The two projects are implemented by the Deloitte under the sponsorship of the United States President’s Emergency Plan for AIDS Relief (PEPFAR), through the coordination of the United States Agency for International Development (USAID),
Dr Marina Njelekela, Chief of Party of the USAID Afya Yangu Southern project, stated this at the 10th Tanzania Health Summit in Dar es Salaam over the weekend.
Dr Njelekela said the 102 million US dollar USAID Afya Yangu project aims to support the delivery of quality HIV and Tuberculosis (TB) services, including prevention, care, TB treatment and HIV antiretroviral therapy in six southern regions of Tanzania.
“The project supports approximately 1,409 health facilities in the regions of Iringa, Lindi, Morogoro, Mtwara, Njombe, and Ruvuma in providing services and testing for both communicable and non-communicable diseases, for the year 2022/23, 1.1 million people were tested for HIV/AIDS, with 48,000 of them testing positive for the virus,” she explained.

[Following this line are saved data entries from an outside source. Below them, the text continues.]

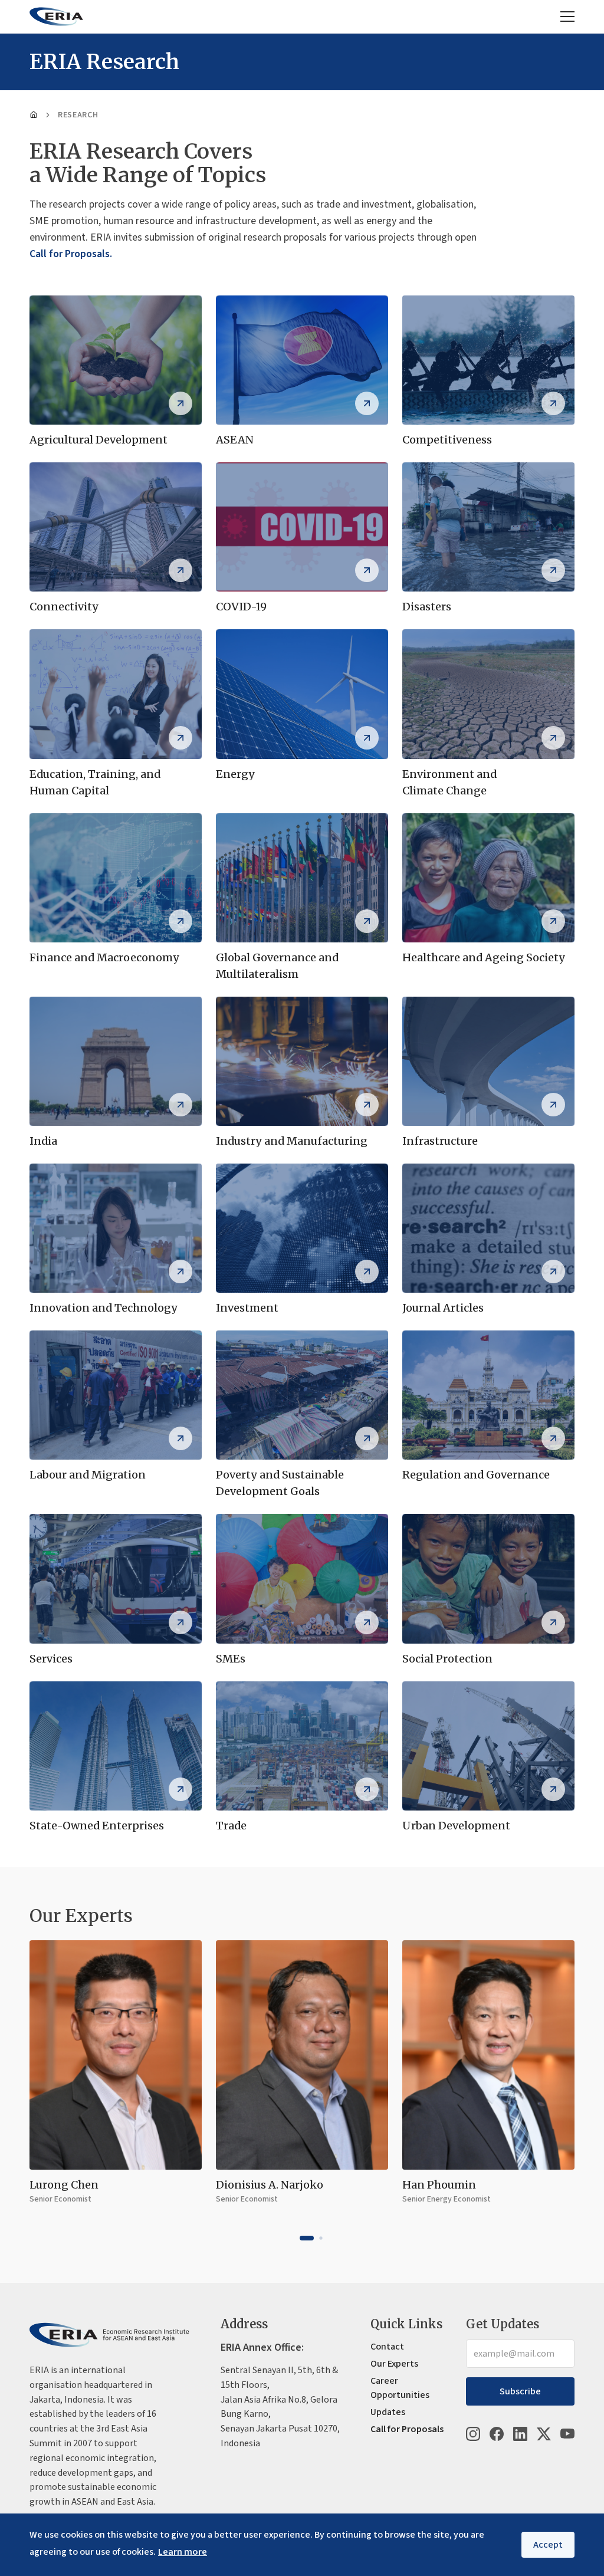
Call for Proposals (407, 2429)
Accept (548, 2544)
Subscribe (520, 2391)
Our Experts (394, 2363)
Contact (387, 2346)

On the other hand, Chief of Party of the USAID Kizazi Hodari Southern, Ms Doroth Matoyo, said the five-year 28.5 million US dollar project aims to assist orphaned and vulnerable children living in high-risk environments who, in one way or another, have been affected by HIV.
It has so far reached more than 86,965 beneficiaries, including 56,527 women and 30,438 men, in 11 regions of mainland Tanzania and Zanzibar.

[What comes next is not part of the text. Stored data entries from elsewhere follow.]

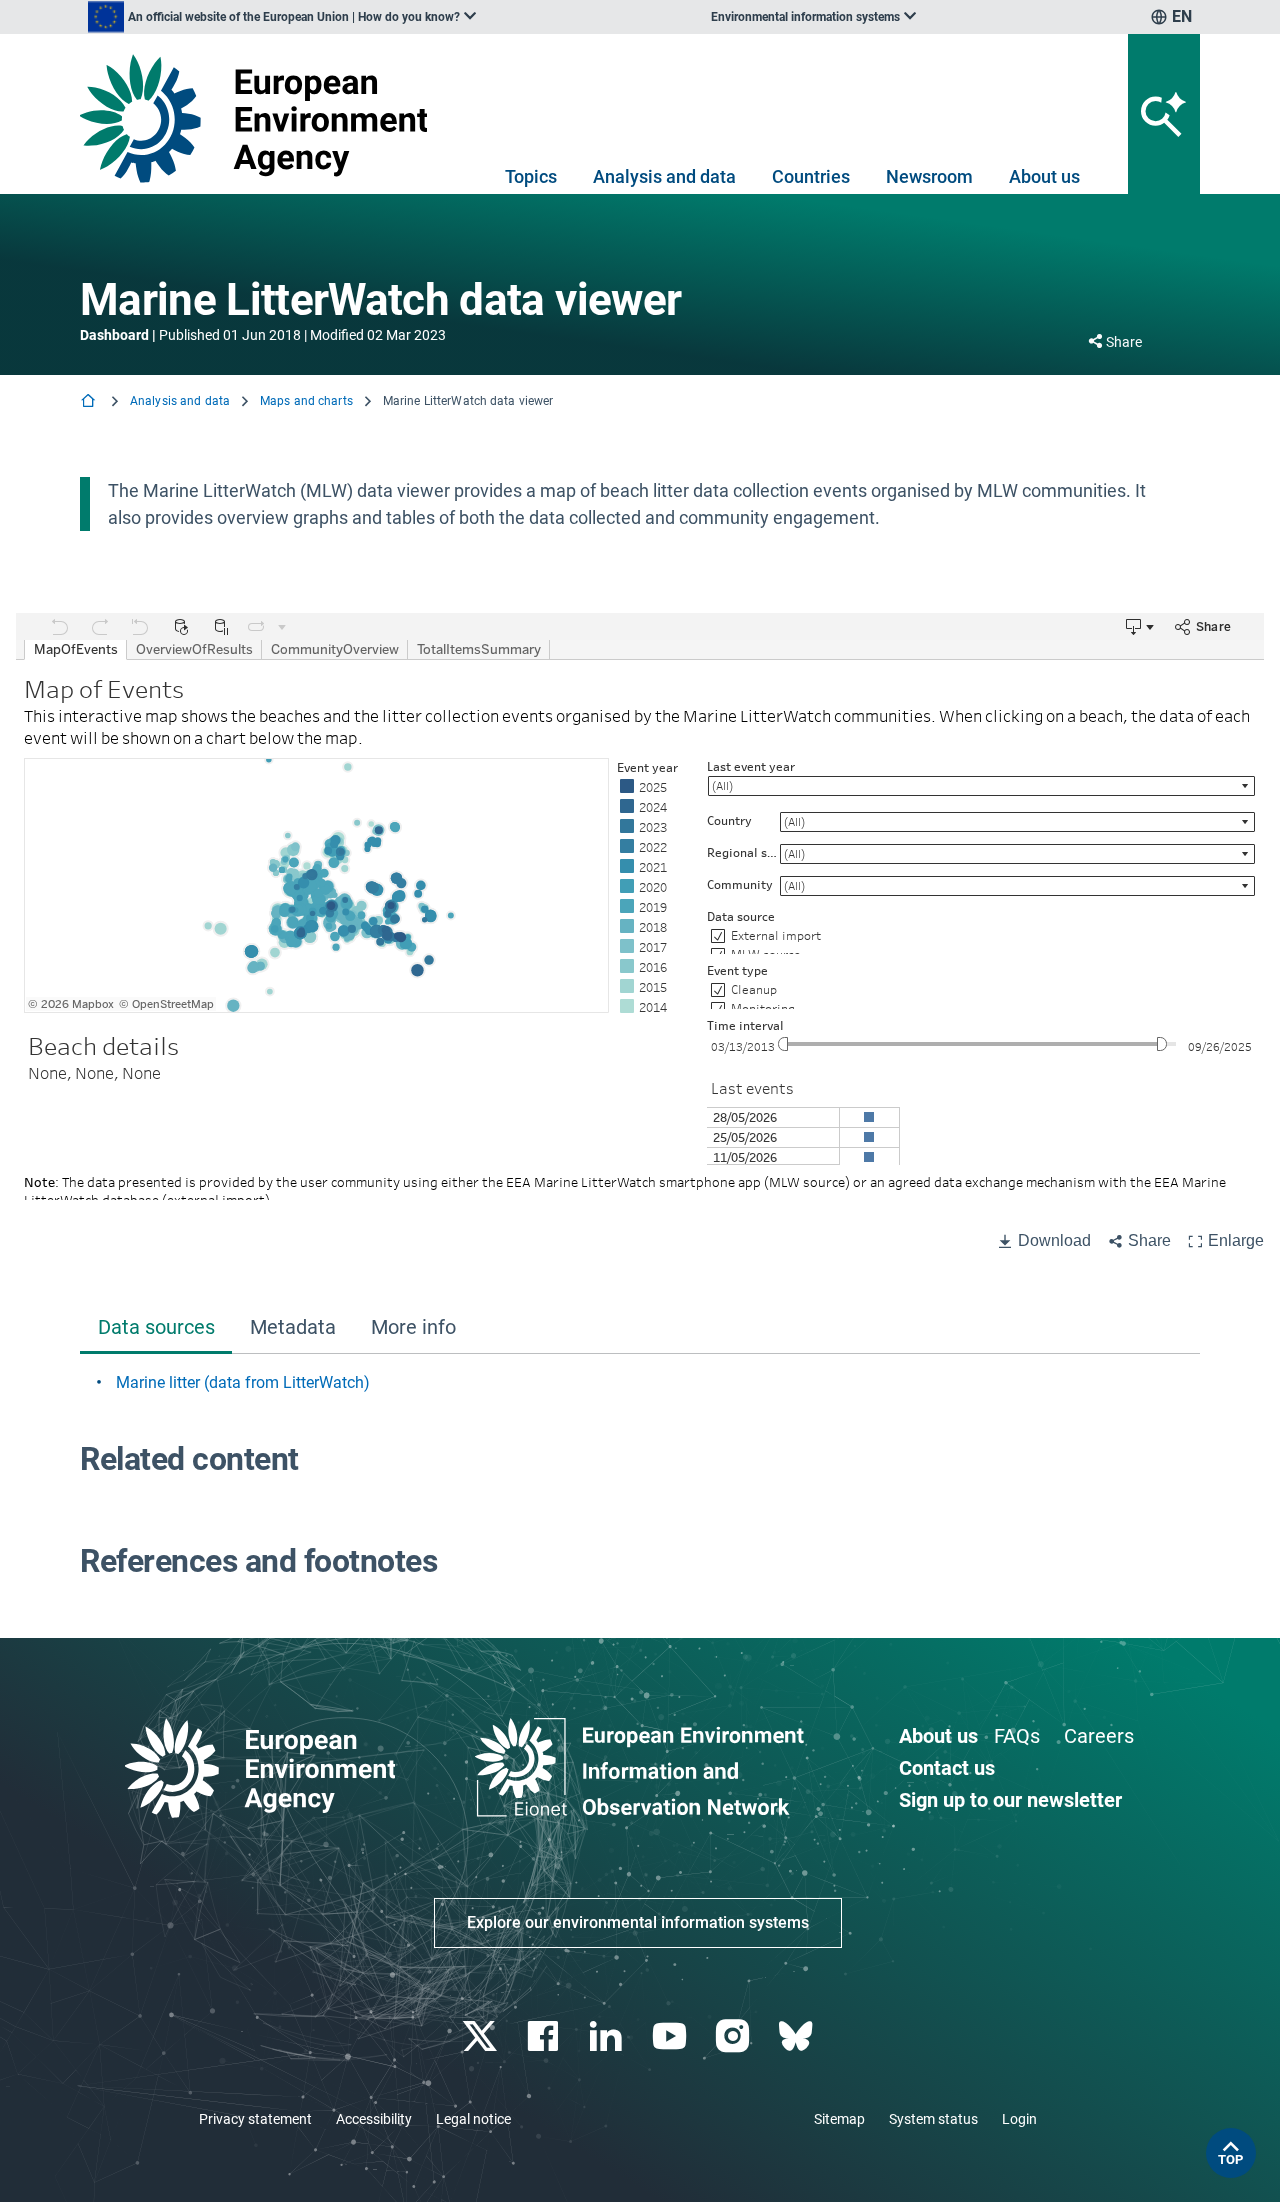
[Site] (261, 118)
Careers (1099, 1736)
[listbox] (282, 17)
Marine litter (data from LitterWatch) (243, 1382)
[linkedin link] (608, 2036)
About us (1044, 176)
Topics (531, 176)
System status (933, 2119)
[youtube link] (671, 2036)
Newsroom (929, 176)
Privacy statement (255, 2119)
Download (1054, 1240)
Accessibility (374, 2119)
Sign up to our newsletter (1010, 1800)
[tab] (156, 1329)
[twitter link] (481, 2036)
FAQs (1017, 1736)
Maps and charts (306, 401)
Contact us (947, 1768)
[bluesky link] (797, 2036)
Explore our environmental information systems (638, 1922)
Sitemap (839, 2119)
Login (1019, 2119)
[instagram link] (734, 2036)
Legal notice (473, 2119)
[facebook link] (545, 2036)
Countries (811, 176)
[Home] (90, 402)
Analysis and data (664, 176)
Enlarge (1236, 1240)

On his part, Mr Carlton Jones, Director Advisory of Deloitte Tanzania, emphasised the importance of Tanzanians adhering to best health practices.
Earlier, Deloitte Tanzania Director of Results Management, Dr Moses Ringo, emphased the significance of using HIV antiretroviral drugs, highlighting that it was crucial in the fight against the disease.
“When a person uses medication to suppress the virus to below 50 copies in their blood, the likelihood of transmitting it to others decreases,” said Dr Ringo.